Abajo del parral por fin encontraron una sombra generosa para tanto calor. Las abejas andaban desquiciadas y zumbaban al pasar, y, con el diario enrollado, Nicanor trataba de espantarlas, ya que realmente eran molestas. Habría sido media tarde, entre las tres y las cuatro, porque no volaba un alma. Todo el mundo estaba durmiendo la siesta, todos menos Nicanor y su abuelo que se miraban como dos desconocidos. El viejo cerraba un ojo porque tenía cataratas, y con un pañuelito se secaba la frente y el cuello. Nicanor se comía las uñas y sostenía el rollo del diario con la otra mano.
—Calor de mierda —rezongó el viejo, harto del parral, de las abejas y del verano.
—Calor, sí —asintió el nieto—. Capaz mañana llueva y refresca. Ojalá.
—¡Puff!
—¿Viste esa red social LinkedIn?
—No.
—Son unas páginas de internet para profesionales —empezó a explicar Nicanor mientras se acomodaba en la silla—que te escrachan porque muestran toda tu información. Cualquiera tiene acceso, seas o no empresa. Así y todo conseguí mi trabajo. Es increíble, ¿no?
El abuelo levantó las cejas y no le respondió. No le interesaba para nada lo que su nieto le estaba contando. Quizás deseaba andar acostado, con el ventilador rechinando, durmiendo una buena siesta. Después agregó:
—¿A qué viniste?
—¿A qué vine? A visitarte, abuelo…
—¡Bah!… —y negaba con la cabeza—. Ma’ claro…
—Abuelo, pensé que tal vez…
—No, no. ¿Cuánto hace que no me visitas vos? Acá me la paso, soportando los lamentos de tu abuela y nadie viene a verme. Nadie me llama para saber cómo ando, si me curé de la gripe, si necesito algo. Desagradecidos… ¿Así me pagan? —Ahora el viejo empezaba a enojarse porque la mirada le había cambiado y los ojos estaban repletos de furia. Pegó un manotazo al aire y sin querer rozó a una abeja que le andaba zumbando el oído—. Acá solo vienen cuando necesitan algo. A ver, decime qué necesitas… Mirá el tiempo que pasó que ya me había olvidado de tu cara, nene.
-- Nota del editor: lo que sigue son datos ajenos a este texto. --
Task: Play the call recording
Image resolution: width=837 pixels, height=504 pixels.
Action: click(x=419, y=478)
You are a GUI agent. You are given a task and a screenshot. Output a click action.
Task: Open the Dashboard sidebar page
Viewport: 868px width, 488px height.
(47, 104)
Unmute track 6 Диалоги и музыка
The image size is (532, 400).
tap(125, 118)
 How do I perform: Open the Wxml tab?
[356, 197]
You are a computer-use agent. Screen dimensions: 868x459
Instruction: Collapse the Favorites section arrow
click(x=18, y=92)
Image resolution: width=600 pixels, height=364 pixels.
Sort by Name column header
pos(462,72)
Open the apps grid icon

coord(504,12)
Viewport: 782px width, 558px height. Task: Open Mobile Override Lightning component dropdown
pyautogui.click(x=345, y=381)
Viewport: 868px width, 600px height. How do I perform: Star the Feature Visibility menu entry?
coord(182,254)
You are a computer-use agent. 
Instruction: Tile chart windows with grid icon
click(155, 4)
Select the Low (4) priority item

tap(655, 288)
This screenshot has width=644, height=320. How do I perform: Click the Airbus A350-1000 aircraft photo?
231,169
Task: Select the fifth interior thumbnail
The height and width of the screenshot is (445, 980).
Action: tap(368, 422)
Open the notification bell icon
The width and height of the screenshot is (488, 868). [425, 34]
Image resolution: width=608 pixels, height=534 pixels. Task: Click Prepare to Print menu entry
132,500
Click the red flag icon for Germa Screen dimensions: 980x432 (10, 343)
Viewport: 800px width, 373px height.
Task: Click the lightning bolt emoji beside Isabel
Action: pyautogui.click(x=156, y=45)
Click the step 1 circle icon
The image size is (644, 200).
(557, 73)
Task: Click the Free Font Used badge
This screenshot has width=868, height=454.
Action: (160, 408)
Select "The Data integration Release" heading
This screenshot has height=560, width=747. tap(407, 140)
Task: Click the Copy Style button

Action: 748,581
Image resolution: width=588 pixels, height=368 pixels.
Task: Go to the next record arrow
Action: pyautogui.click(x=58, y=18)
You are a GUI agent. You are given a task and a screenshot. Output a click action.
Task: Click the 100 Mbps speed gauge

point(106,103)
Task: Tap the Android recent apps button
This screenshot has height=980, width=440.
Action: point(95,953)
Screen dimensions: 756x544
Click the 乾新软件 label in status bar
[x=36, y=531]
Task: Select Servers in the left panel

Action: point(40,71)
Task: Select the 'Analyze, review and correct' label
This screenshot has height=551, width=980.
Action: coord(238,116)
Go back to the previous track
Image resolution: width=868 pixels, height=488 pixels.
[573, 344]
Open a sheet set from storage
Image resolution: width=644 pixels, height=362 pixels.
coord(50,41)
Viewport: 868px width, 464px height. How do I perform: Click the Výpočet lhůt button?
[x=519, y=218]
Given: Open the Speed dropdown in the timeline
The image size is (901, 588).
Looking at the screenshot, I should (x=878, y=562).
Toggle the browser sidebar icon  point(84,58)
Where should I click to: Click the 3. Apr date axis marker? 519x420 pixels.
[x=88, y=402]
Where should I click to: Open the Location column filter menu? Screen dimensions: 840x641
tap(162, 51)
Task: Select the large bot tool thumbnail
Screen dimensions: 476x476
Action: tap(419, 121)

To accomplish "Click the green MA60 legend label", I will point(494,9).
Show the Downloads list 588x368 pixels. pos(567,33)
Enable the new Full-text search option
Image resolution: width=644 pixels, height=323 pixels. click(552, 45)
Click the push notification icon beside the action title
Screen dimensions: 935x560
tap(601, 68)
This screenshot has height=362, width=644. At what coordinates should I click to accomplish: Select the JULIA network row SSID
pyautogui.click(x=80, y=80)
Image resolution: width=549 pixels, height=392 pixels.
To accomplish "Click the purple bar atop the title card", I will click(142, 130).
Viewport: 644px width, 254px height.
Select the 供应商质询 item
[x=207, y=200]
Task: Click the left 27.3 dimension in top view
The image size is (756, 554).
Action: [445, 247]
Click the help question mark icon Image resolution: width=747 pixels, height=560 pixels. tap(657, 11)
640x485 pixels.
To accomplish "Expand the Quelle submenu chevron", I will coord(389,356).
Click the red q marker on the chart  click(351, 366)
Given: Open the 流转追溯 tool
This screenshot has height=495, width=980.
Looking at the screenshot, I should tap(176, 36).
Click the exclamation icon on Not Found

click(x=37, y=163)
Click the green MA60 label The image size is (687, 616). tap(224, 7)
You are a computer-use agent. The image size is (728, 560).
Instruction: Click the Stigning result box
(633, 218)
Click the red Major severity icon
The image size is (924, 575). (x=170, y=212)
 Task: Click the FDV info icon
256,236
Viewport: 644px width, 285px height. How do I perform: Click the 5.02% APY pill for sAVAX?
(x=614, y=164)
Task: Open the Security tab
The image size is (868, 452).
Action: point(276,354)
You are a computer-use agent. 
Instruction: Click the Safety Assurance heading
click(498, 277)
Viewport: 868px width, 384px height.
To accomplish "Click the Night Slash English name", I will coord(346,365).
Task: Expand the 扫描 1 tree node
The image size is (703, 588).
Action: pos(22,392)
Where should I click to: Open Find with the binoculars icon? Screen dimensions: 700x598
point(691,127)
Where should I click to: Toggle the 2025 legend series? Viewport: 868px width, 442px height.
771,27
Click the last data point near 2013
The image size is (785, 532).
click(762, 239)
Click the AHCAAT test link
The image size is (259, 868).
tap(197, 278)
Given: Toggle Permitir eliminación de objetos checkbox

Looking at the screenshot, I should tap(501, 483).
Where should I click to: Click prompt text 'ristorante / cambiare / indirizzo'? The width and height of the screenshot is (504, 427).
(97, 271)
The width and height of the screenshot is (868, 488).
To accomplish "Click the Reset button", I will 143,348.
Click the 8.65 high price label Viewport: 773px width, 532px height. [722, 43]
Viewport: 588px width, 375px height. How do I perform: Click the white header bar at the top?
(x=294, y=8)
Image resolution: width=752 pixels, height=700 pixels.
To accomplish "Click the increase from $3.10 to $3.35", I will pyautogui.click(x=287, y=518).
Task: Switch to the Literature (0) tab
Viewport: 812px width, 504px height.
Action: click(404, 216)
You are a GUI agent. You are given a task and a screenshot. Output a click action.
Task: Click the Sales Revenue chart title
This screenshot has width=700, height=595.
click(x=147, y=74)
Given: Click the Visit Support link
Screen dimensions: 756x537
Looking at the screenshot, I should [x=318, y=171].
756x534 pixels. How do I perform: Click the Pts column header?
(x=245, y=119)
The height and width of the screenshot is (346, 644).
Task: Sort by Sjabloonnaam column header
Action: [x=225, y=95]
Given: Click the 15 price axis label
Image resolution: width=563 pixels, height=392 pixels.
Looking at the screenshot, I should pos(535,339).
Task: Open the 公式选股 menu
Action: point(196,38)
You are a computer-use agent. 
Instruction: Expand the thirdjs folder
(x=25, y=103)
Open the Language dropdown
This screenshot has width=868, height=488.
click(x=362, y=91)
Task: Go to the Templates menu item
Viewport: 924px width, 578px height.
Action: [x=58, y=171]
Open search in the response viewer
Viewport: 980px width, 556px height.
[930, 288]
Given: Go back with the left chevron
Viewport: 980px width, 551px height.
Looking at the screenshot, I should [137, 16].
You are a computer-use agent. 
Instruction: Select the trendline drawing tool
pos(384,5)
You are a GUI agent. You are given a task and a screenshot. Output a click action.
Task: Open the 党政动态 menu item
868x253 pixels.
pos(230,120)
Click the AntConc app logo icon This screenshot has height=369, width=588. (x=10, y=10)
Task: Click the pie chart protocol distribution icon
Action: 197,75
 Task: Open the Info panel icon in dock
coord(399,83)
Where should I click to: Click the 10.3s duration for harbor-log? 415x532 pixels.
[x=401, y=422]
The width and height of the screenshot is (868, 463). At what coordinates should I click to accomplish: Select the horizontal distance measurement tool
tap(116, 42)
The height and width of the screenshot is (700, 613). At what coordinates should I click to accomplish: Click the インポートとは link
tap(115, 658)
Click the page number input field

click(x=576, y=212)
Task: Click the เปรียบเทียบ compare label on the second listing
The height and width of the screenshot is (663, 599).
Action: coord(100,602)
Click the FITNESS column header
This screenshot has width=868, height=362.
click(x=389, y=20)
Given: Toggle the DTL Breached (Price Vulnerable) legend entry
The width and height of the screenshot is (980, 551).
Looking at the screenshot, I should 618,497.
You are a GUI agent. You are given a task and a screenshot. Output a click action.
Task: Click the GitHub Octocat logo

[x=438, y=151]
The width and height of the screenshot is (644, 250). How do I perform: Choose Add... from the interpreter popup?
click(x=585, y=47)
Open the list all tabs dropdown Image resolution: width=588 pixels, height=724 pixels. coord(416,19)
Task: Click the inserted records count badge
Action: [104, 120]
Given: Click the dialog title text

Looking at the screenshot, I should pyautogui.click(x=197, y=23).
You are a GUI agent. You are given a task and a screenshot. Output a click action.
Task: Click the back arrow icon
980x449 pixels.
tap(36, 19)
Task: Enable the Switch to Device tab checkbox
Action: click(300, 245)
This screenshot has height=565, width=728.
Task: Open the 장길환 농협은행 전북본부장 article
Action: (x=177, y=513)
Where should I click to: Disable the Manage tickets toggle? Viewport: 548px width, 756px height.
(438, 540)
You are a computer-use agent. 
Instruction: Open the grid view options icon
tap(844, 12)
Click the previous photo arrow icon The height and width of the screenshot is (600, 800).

Pss… Ma’ qué…
—No, abuelo, yo vine ayer…
—¿Abuelo? ¿De quién? A los abuelos se los visita, se los llama, se les preguntan cómo andan…
Silencio en el jardín. Había unas chicharras que crispaban con furia cerca de un limonero. Los gritos del viejo habían llamado la atención, y enseguida apareció una enfermera grandota de unos cincuenta años preguntando: «¿Qué son esos gritos?». Y mientras esperaba la respuesta se arremangaba la camisa. Notó que los ojos de Nicanor estaban quebrados de lágrimas, pero que hacía un esfuerzo terrible para que nadie se diera cuenta. Se acercó al oído y susurrando le comentó algo. El abuelo continuaba negando con la cabeza, quizás ofuscado, y balbuceaba o maldecía o puteaba, pero movía los labios y miraba para cualquier lado. Nicanor se levantó y enfiló para el baño, cerquita nomás del parral. Volvió con la cara lavada y, un poco más tranquilo, se quedó parado observando cómo el sol golpeaba sin piedad el panal de abejas, que revoloteaban por ahí. El viejo lo miró con asombro y le preguntó:
—¿Y usted quién es?
Nicanor bajó la cabeza y refregó sus ojos, otra vez irritados de llanto. Abrió la boca como queriendo responderle algo, pero entendió que no tenía sentido. La mujer le puso una mano en el hombro y, sin mirarlo, le sonrió; después se acercó al viejo, lo acomodó en su silla de ruedas y se lo llevó para adentro, porque seguramente sería la hora del té.